On Oct. 28, three Warner Chilcott, a pharmaceutical company based in Rockaway, N.J., employees were sentenced for violations of healthcare fraud and violating HIPAA in order to increase sales of an osteoporosis drug. Criminal violations of HIPAA are rare, however, the cases of the three district sales managers are significant for two reasons. First, it shows the DOJ's willingness to prosecute HIPAA violations, especially when it involves utilizing protected health information (PHI) in relation to sales. Second, Warner Chilcott was not a covered entity. Therefore, it underscores the importance of HIPAA compliance.
Three district managers, who lived in North Carolina, California and New York, were sentenced to various months of home confinement, ordered to forfeit various amounts of money, and pay varying fines. These district managers and their sales representatives accessed patients' PHI in order to submit prior authorizations for Atelvia, an osteoporosis drug.

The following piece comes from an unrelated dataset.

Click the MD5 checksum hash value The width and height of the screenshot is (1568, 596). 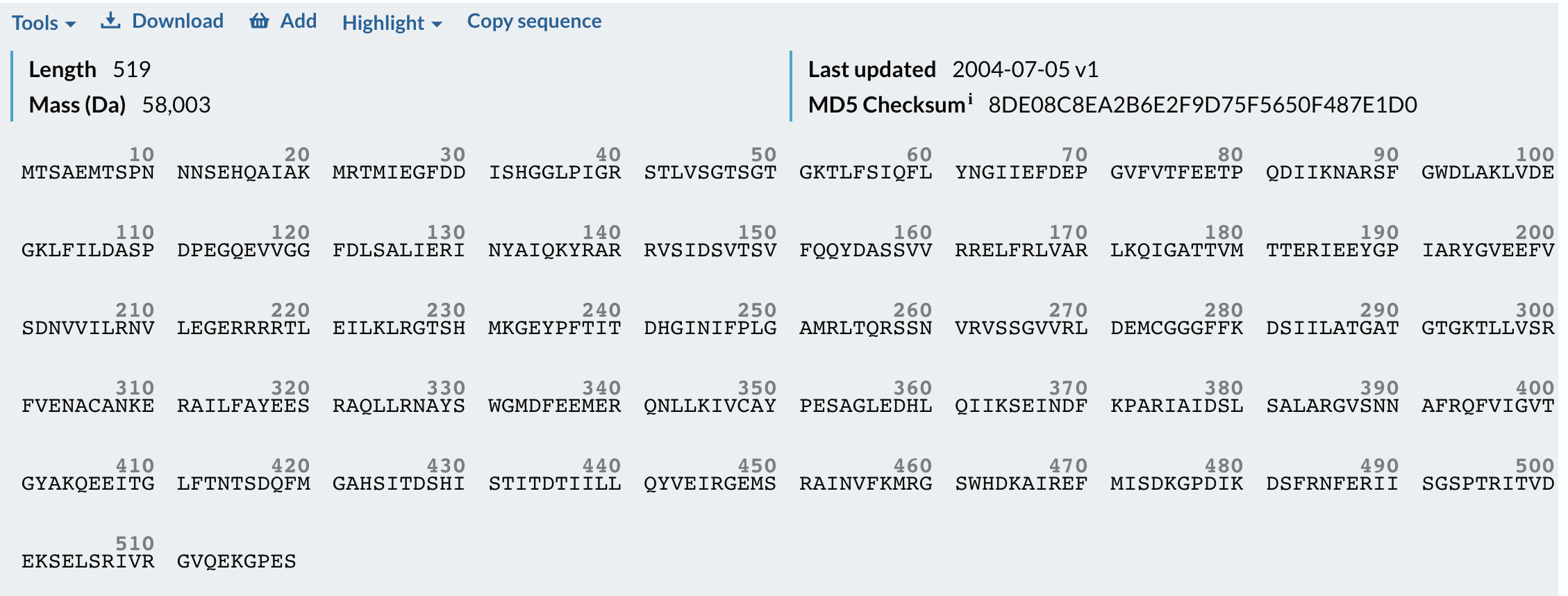[1202, 105]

As a refresher, generally, the sale of PHI is "where the covered entity or business associate directly or indirectly receives remuneration from or on behalf of the recipient of the protected health information in exchange for the protected health information." If a patient's PHI is being sold, physicians and other covered entities need to include this express provision in their HIPAA Authorization Forms and Notice of Privacy Practices. "Notwithstanding any provision of this subpart, other than the transition provisions in § 164.532, a covered entity must obtain an authorization for any disclosure of protected health information which is a sale of protected health information, as defined in § 164.501 of this subpart.(ii) Such authorization must state that the disclosure will result in remuneration to the covered entity."

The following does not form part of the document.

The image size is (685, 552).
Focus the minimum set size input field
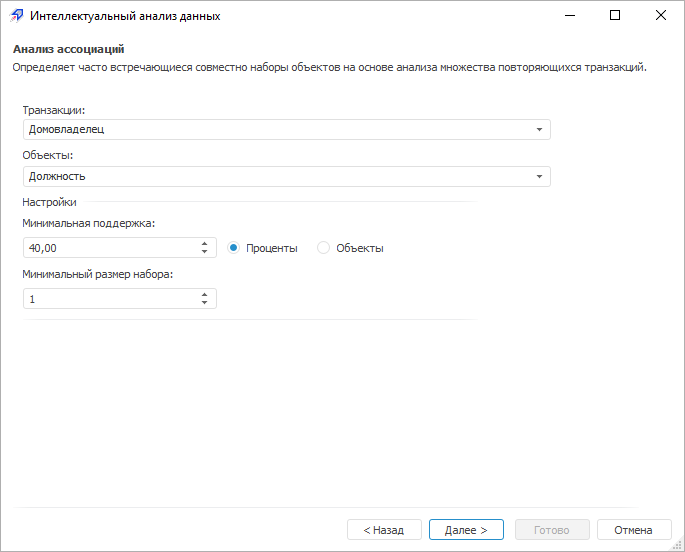[110, 299]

Hence, the takeaways for physicians are: (1) you need to expressly obtain authorization from patients before selling their PHI; (2) this area of your HIPAA Authorization Form should be bold and require initials, so that authorization is less likely to be contested as misleading or hidden; and (3) make sure that a business associate agreement is also in place. Taking precautions up front can prevent severe penalties in the long run.